As part of the organization’s activities, gravestones over Jewish graves were replaced in American military cemeteries in Normandy, France, in Manila, the capital of the Philippines, in Belgium, Luxembourg, and the United States itself. Among others, crosses were replaced over the graves of two pilot brothers who were killed several months apart — one buried in Normandy and the other in the American cemetery in Belgium. In February 2020, a ceremony was held in the Manila Cemetery, where five gravestones of Jewish soldiers were replaced.
There are those who might wonder: why is it so important to wander around cemeteries all over Europe and look for gravestones with Jewish names and then locate the family to find out if they are really Jews, then coordinate the ceremony with the cemetery, etc., — does the end-result justify the effort?
I want to share with you a story that will shed light on the importance of gravestones:
About two hundred years ago, Rabbi Yitzchak Eizik of Homil, one of the greatest Chabad chassidim, famous as a holy man, lived in Russia. In the city of Homil, they used to visit the cemetery on Lag B’Omer, as was the custom in many communities. This was an especially important custom for the members of the Jewish burial society. They would visit the cemetery to inspect whatever elements needed attention — gates, fallen gravestones, etc. — they would enter the nearby synagogue and hold a small meal with l’chaim and refreshments.
When Rabbi Eizik served as rabbi in Homil, it was customary that after the members of the burial society completed their visit to the cemetery and entered the synagogue for the gatherings, they would send a wagon to fetch the rabbi. Rabbi Eizik would enter the cemetery for a short time and then sit with the community members gathered at the synagogue, spending time with them and speaking words of Torah.
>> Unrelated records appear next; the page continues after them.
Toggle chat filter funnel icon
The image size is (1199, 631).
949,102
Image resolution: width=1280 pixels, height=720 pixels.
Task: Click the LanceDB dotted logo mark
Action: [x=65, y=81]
One Lag B’Omer, when Rabbi Eizik entered the cemetery, he lingered near one tombstone. He read the inscription on the tombstone and stood for some time occupied in his thoughts. He then turned to the head of the burial society and said: “Up there, in the world of truth, they are demanding of this deceased: ‘Where are all those virtues written in your tombstone?’”
He stood there a bit longer and added: “Please go immediately and bring an ax.” He was given an ax, and Rabbi Eizik ordered to scrape off the inscription above the tombstone. After his instructions had been fulfilled, he finally entered the synagogue to the crowd that was waiting for him, and said: “Now let’s say l’chaim; I have done a favor for the soul.” (Toldos Yitzchak Eizik p. 105.)
This story teaches us that a correct gravestone could make a real difference for the soul in the world of truth.
On one occasion, when the Rebbe spoke about gravestones, he emphasized that the main point is not the memory on the gravestone, but the legacy perpetuated in the person’s descendents. In addition to a person doing good deeds because of their obligation as a person and as a Jew, the Rebbe said, a person should do good deeds in memory of relatives. If we enjoy bringing pleasure to our loved ones during their lifetimes — how much more so we should do so when they no longer can do the good deed on their own. When we do such an act, it goes to the merit of the loved one in the next world.
“This is expressed in the Mi Sheberach prayer which is recited during Yizkor on the last day of Pesach, on the second day of Shavuot, on Yom Kippur and on Shemini-Atzeret, in which we promise to donate charity toward the ascension of the soul.
“Mi Sheberach is recited on specific occasions” the Rebbe noted, “but with regard to good deeds, one should imagine all the good deeds that the deceased would have done had he been alive — and do them in his place, in addition to what he does on his own.” (Toras Menachem v. 57 pg. 243).
There is a concept called “living tombstone” — when we establish an institution or foundation that does good in the world in memory of the deceased. We are the living tombstones that our parents left in this world, in that we live and continue their tradition. Following in their footsteps is indeed the most meaningful yizkor. The best way to commemorate those who have passed away is to follow their ways and make them proud. Let’s be “living tombstones.”